I left for an hour to attend the cantor meeting in church. I have been asked to re-join the line-up of cantors to practice for every sunday's response during the mass. Catholics will know what I'm talking about. The last time I cantored, my nervers made me a total wreck. Now, It's funny that God has given me yet another chance to do something more than just singing during choir. I'm unsure whether it'd be bad again, or whether I'd be able to sing it well. I start cantoring in spirl, to give me enough time to prepare myself. Thank God.

I'm very blessed. I'm happy in every aspect of the word. God has been very good to me.

Now, I'll have to take greater care of my voice, since I have more than choir and vocal lesson commitments now.

What's the best thing right now? Knowing that I have his support, no matter whatever the situation may be. Yes, I'm in cloud 9 just knowing that I've made the right choice, and that i'm waiting for possibly the most imp person in my life.

God bless.

p/s: I'll be changing my blog skin, but right now, I need to get sleep. Await. +)
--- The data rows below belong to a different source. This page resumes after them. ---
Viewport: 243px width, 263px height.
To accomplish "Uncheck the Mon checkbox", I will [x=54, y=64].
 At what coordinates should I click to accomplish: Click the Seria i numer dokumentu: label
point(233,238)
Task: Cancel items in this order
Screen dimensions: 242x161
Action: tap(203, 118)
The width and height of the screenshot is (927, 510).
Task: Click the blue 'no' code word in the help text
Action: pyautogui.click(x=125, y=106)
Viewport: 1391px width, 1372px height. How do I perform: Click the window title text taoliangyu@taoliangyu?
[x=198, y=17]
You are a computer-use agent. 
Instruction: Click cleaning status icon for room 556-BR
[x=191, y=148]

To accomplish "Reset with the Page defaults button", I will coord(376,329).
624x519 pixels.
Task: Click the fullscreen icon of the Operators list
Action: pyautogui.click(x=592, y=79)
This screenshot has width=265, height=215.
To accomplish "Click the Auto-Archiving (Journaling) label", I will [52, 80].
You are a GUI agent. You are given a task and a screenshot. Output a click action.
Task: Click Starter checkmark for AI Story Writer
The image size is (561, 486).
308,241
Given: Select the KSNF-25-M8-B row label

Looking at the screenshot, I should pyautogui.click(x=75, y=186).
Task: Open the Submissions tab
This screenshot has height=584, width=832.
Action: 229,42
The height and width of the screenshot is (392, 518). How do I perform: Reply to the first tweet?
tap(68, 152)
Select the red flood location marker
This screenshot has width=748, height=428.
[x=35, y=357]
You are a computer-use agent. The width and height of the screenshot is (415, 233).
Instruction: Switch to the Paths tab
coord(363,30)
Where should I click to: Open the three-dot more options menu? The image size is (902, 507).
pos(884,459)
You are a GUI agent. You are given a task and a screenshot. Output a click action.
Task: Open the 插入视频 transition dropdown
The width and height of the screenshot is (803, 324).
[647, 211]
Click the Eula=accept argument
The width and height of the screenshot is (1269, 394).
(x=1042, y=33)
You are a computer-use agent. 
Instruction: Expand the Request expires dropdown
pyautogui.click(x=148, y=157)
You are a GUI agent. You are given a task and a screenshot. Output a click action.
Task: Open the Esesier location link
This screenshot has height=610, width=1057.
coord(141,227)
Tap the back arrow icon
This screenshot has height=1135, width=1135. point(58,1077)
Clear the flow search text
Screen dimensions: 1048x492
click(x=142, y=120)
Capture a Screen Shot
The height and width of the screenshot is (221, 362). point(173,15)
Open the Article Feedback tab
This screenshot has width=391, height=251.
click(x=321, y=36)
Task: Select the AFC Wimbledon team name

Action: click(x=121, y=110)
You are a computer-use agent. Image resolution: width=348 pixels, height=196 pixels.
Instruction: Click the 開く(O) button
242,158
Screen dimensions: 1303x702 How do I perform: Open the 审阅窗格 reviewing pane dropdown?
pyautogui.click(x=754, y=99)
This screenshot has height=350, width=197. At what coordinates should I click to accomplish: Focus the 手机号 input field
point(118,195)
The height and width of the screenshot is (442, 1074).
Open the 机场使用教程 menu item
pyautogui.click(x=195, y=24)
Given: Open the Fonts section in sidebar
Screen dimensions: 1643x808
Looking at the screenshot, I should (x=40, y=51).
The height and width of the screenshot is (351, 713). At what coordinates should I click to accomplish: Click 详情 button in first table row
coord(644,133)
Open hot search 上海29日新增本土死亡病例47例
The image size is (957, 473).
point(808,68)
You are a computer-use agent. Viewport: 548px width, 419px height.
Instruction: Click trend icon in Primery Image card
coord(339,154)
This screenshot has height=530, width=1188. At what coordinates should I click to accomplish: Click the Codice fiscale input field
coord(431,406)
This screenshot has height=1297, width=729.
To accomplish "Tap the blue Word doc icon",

-when you're just next to me, behind or in front of me, I'm able to sing calmly. I don
t know how you do it, and I bet you have no idea too.-

Monday, February 02, 2004

and she dreams again...

Today was a really happy day in church. Of course singing for God every sunday is a joy.
However, something today made me extremely happy. It is a very personal reason. All i can say is that for a long time, feelings for whoever and whoever that some of you may know, have worn off. This is probably becuase time spent with these individuals have praticurly died off. This semester too, I'm much more focused in what I want to do. A few B's and maybe getting A's are what I aim for.
Well, besides my studies, I've also finally realise my focus in my love life. I've never had someone to talk off for very long, and now, I'm not saying I do, but at least now, I definitely know who I love. I've loved him for so long, but all these "distractions" make me unsure whether he is the one I really do love.

I'll make it official tonight. I only love one person, and he's not a school friend. Thank God for visions.